* Prompt
Name every tree whose wood was selected for study in the abstract on solid timber waste below, with each species name as given there.

* Source text
Luciana Jankowsky1, 2, 3*, Brito JO4, Jankowsky IP1, Nolasco AM1 and Carvalho JE2,3
1Department of Forest Products, University of Agriculture Luiz de Queiroz and University of São Paulo, Brazil
2Department of Pharmacology and Toxicology, Pluridisciplinary Center for Chemical, Biological and Agricultural Research and Estate University of Campinas, Brazil
3Department of Structural and Functional Biology, Estate University of Campinas, Brazil
4Forestry Science and Research Institute, Brazil
*Corresponding author: Luciana Jankowsky, Department of Forest Products, University of Agriculture Luiz de Queiroz and University of São Paulo, 11 Padua Dias Avenue, Piracicaba, São Paulo, Brazil
Submission: August 12, 2017; Published: October 23, 2017
ISSN 2637-7756Volume1 Issue1
Solid timber waste obtained from wood industries contains chemical compounds that may be used in phytochemical and pharmacological studies, and possess great potential for use in drug discovery. For its use as a raw material by the pharmaceutical, cosmeceutical, and veterinary industries, multidisciplinary studies and planning are needed. In this study, the wood of 3 trees, Dipteryx odorata (Aubl.) Willd. (Fabaceae), Bowdichia nitida (Spr.) Benth (Fabaceae) and Myroxylon balsamum (L.) Harms (Fabaceae), was selected for phytochemical and pharmacological studies to evaluate antiproliferative activities in human tumor cells. The results obtained demonstrated the potential of solid wood residue a source of raw material for the discovery of pharmacologically active compounds. This source has been poorly explored, considering that it holds tremendous potential for the development of novel herbal drugs. However, it is necessary to implement a National Solid Waste Policy, proposing rules to improve management, classification and collection of solid waste generated by lumber based industries; which could allow a safe use of wood residues in phytochemical and pharmacological studies. The extracts studied demonstrate the potential to add value to non-timber forest products.

* The data
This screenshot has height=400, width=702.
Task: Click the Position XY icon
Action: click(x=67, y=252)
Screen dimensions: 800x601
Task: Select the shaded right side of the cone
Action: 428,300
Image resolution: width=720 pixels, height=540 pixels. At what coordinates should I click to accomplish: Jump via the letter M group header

---

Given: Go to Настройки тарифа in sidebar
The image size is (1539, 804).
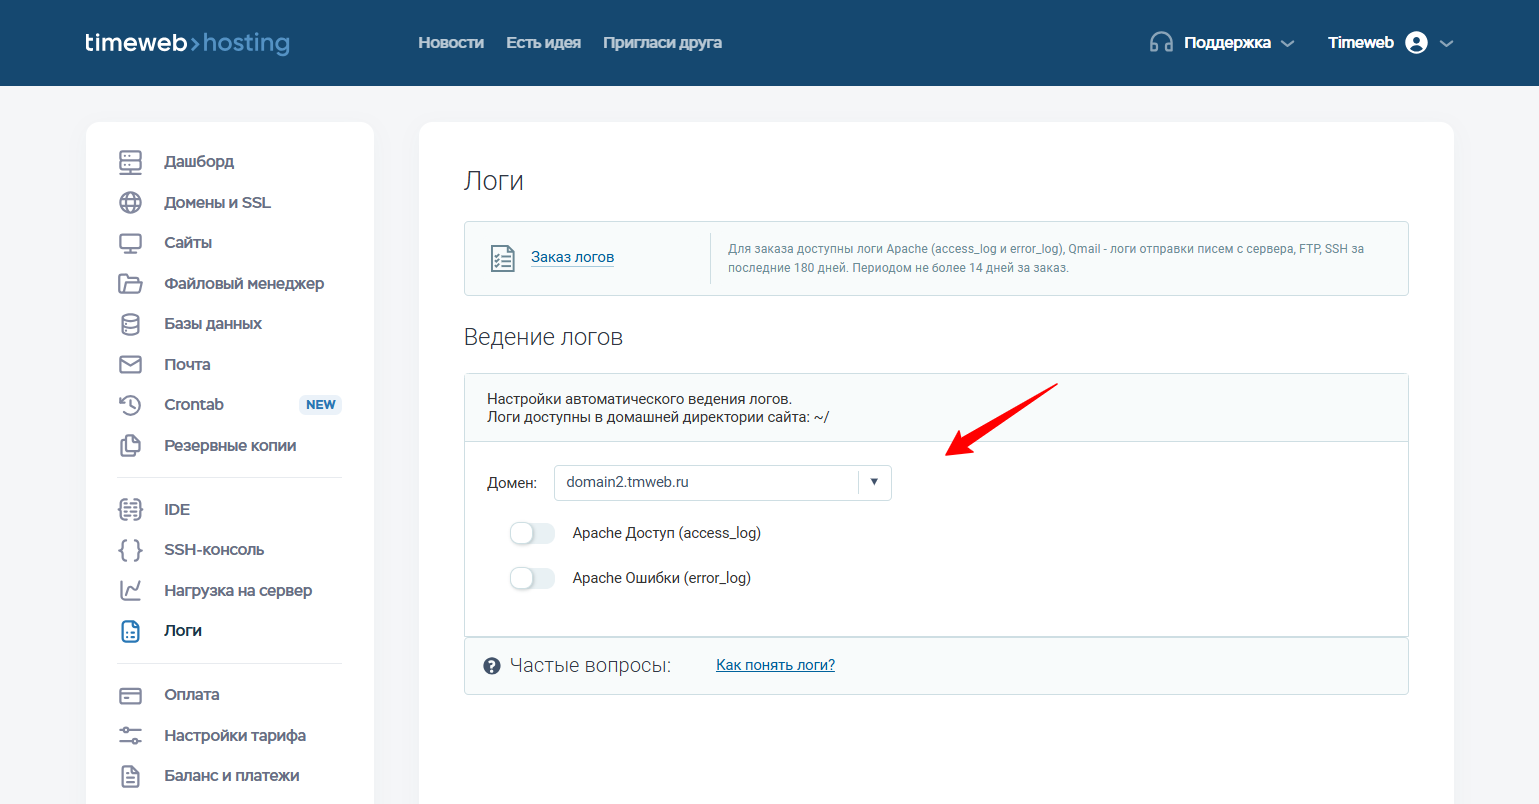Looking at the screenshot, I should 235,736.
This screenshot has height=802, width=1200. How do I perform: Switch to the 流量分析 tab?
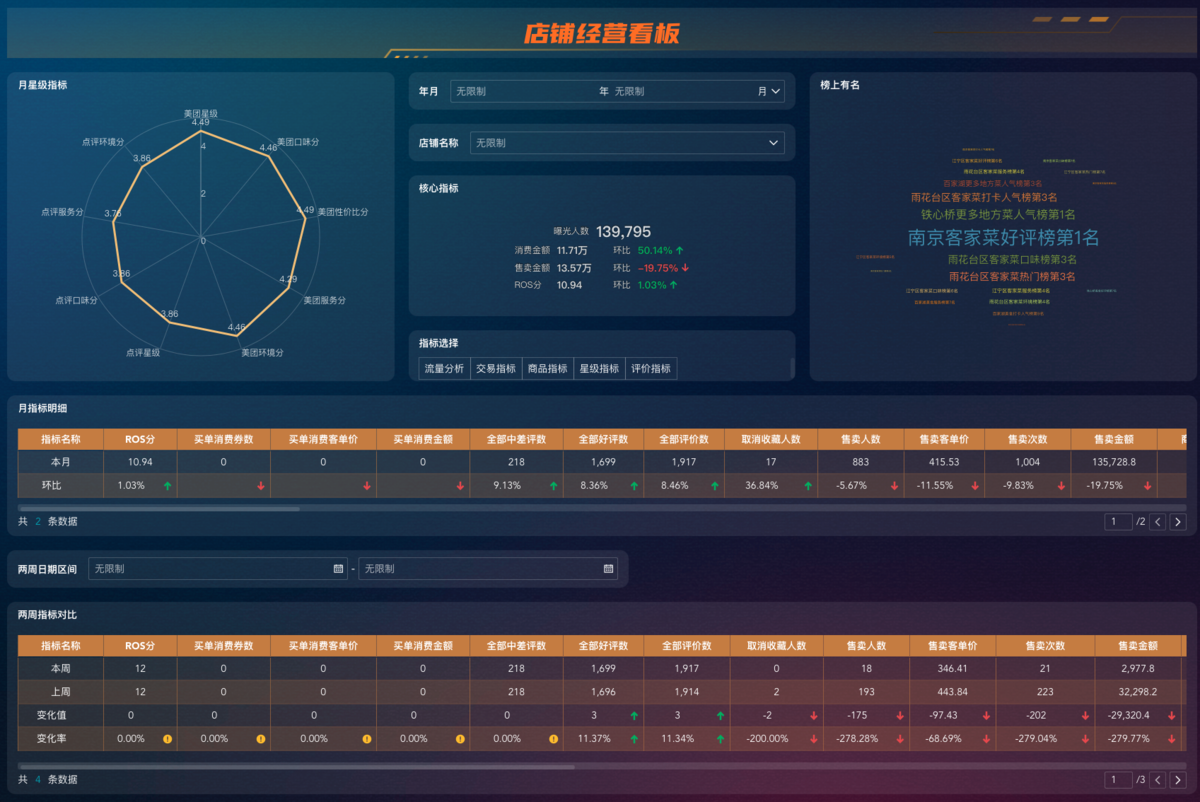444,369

* * *

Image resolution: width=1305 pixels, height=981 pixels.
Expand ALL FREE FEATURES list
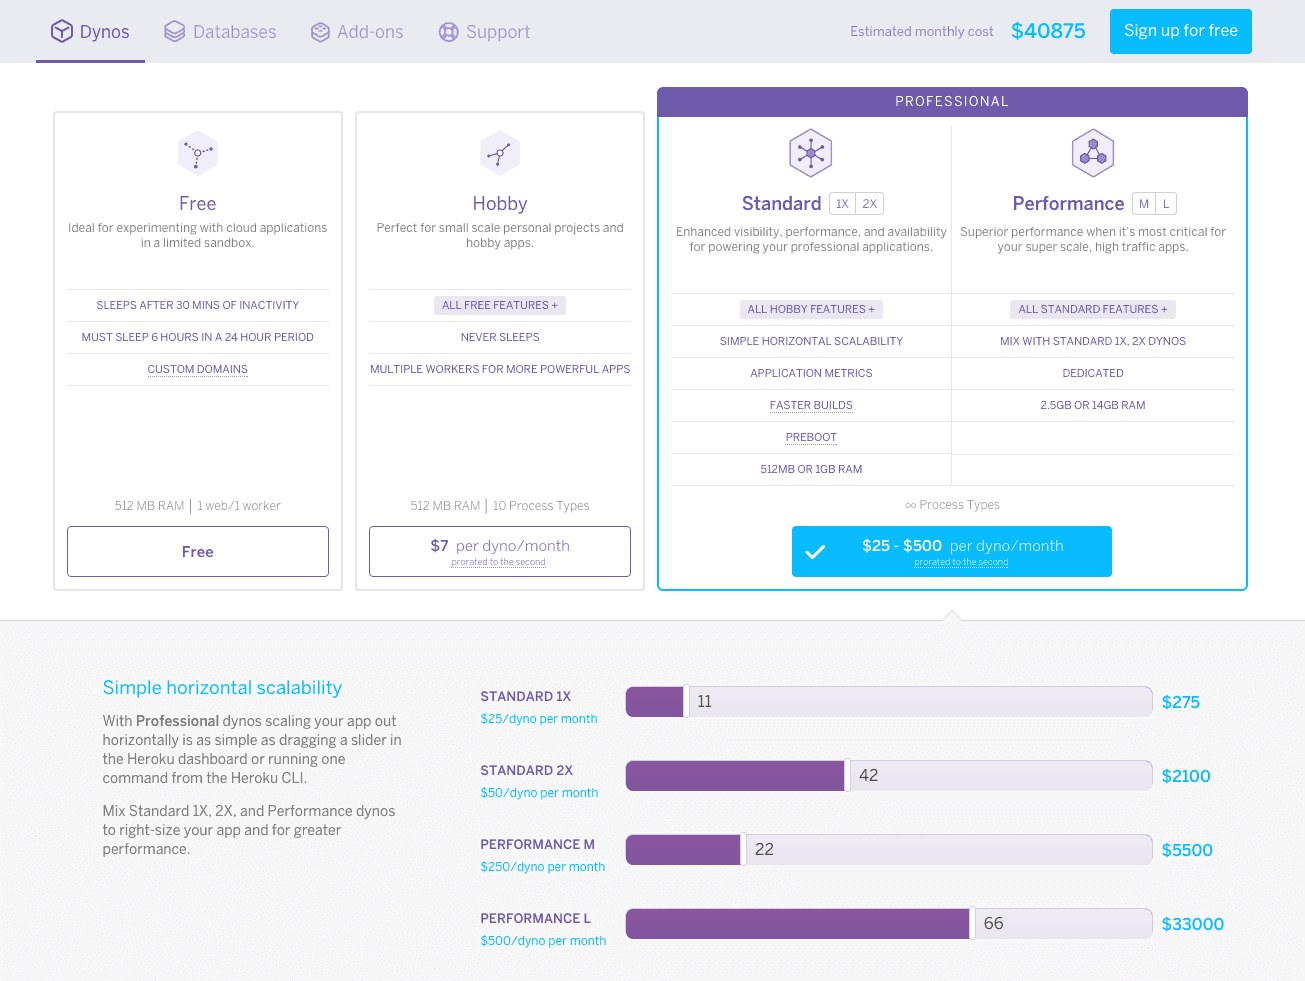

* Exercise answer
- Dipteryx odorata (Aubl.) Willd. (Fabaceae)
- Bowdichia nitida (Spr.) Benth (Fabaceae)
- Myroxylon balsamum (L.) Harms (Fabaceae)